Would that there were no other kind.
Sara Levine, author of the fantastic Treasure Island!!!, was interviewed in the Globe and Mail Monday. The article seems to treat “slow writing” (a “cute” coinage a la “slow food” — fuck) as quaint, eccentric. Disaster!!! I want to say (though I am in complete agreement with what Ms. Levine has to say):
As a teacher, the 41-year-old author says over the telephone from Chicago, she struggles to slow overeager students down, demanding they set aside their billowing reams to concentrate on the architecture of the sentence – “things like grammatical suspension, the difference between nouns and verbs, rhythm and sound.”
As a teacher, I remind my students that every word on the page is a choice, an opportunity. Writing is fraught, I tell them, more thrilling than they think. And not only for them, but for their readers as well.
I am not an adventurous reader anymore. I used to read books from all disciplines and genres; now I indulge my esoteric tastes only when researching. And when I indulge, I find so much to dislike. Lazy language, everywhere; garbage verbiage. I tell my students that they should accord the words in front of them the respect they are due — the writer walked these words out; they did not spill, they did not flow. (I complained about this once in a letter to one of my teachers — no flow — who responded: “Good.”) And so I am embarrassed when I encounter a spillage. The loose translation of Pascal we all know and quote, “I have made this letter long only because I have not had the leisure to make it short,” seems right because fast writing begets fast reading. The remark itself is careless (not as aphorism but in context, where it only adds to the letter’s length — if this had been all that Pascal had written, he would have been caught out as disingenuous), begs the reader to take less care in reading.

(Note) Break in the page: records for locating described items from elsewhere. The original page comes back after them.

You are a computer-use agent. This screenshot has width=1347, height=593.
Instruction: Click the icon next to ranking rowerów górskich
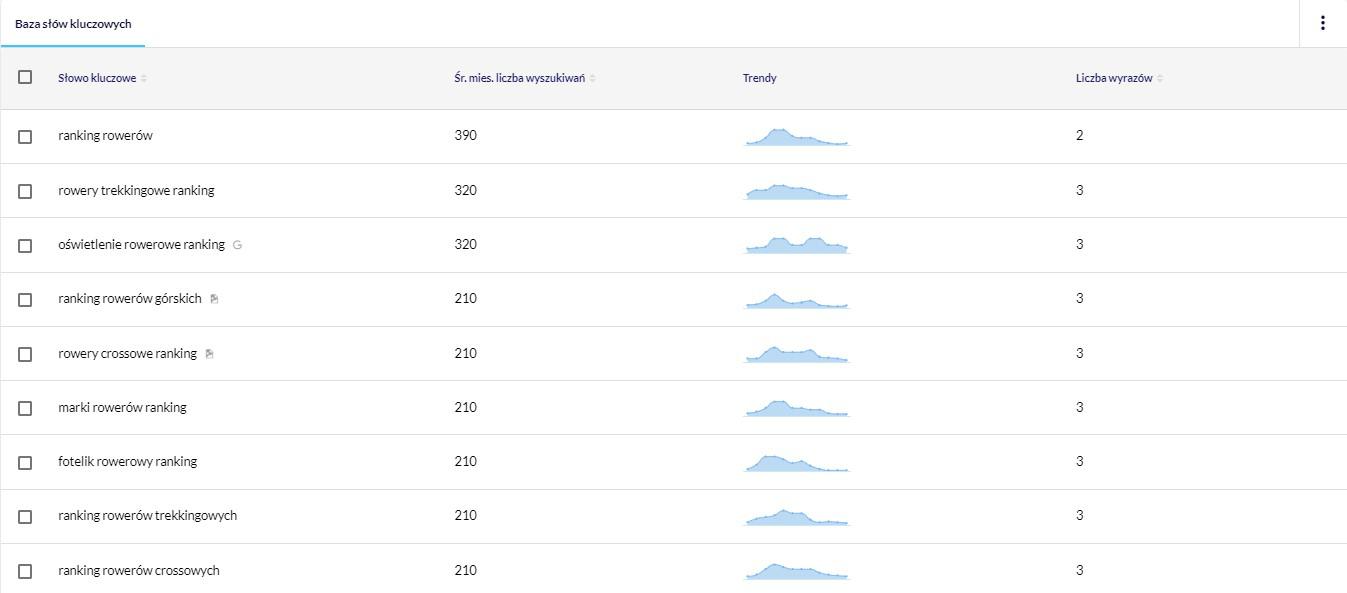pos(214,299)
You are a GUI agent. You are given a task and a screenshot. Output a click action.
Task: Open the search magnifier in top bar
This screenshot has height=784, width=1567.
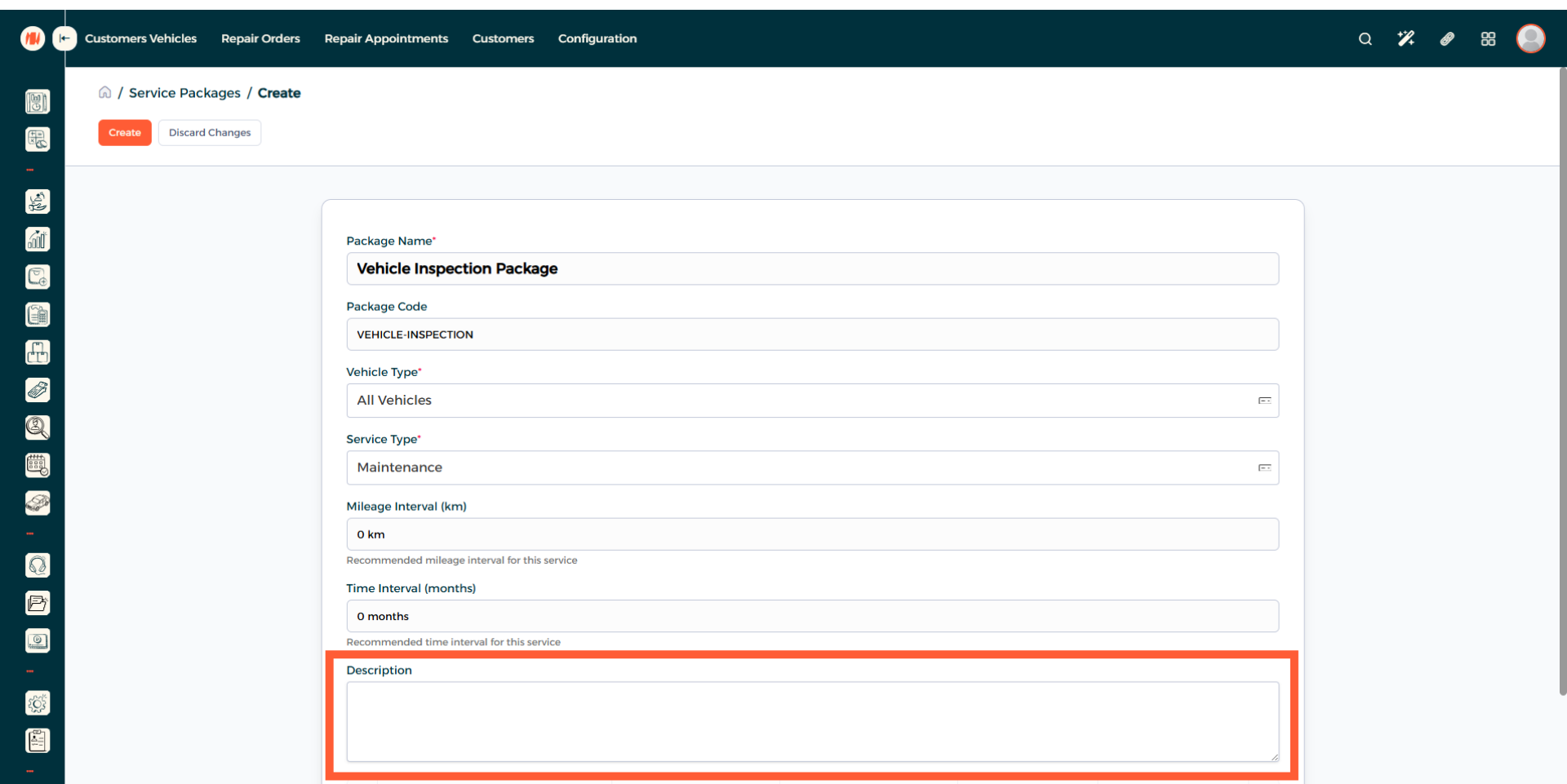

I want my students slowed. I fantasize often about teaching one story for an entire semester. A single story, read 32 times. It is a fantasy, as yet; I think I could do it with a year long course — the second semester, once I had battered their momentum out of them, they might be ready. In the meantime, I teach the same concepts, over and over, all semester long. I ask the same questions, over and over. Slow. Everything is spectacle until you get to the minutiae.
Mostly it is as reminder, though: I wish that respect upon myself. I am not and never have been fast as a writer. It takes me many drafts to even figure out what is meant, and many more to mean what is meant. And I have visceral reactions to fast writing. It is offensive to me in some way. My time as a reader has not been respected.
[N.B.: I might have written a longer post, but I have not had the leisure to do so– this by way of benison, not apology.]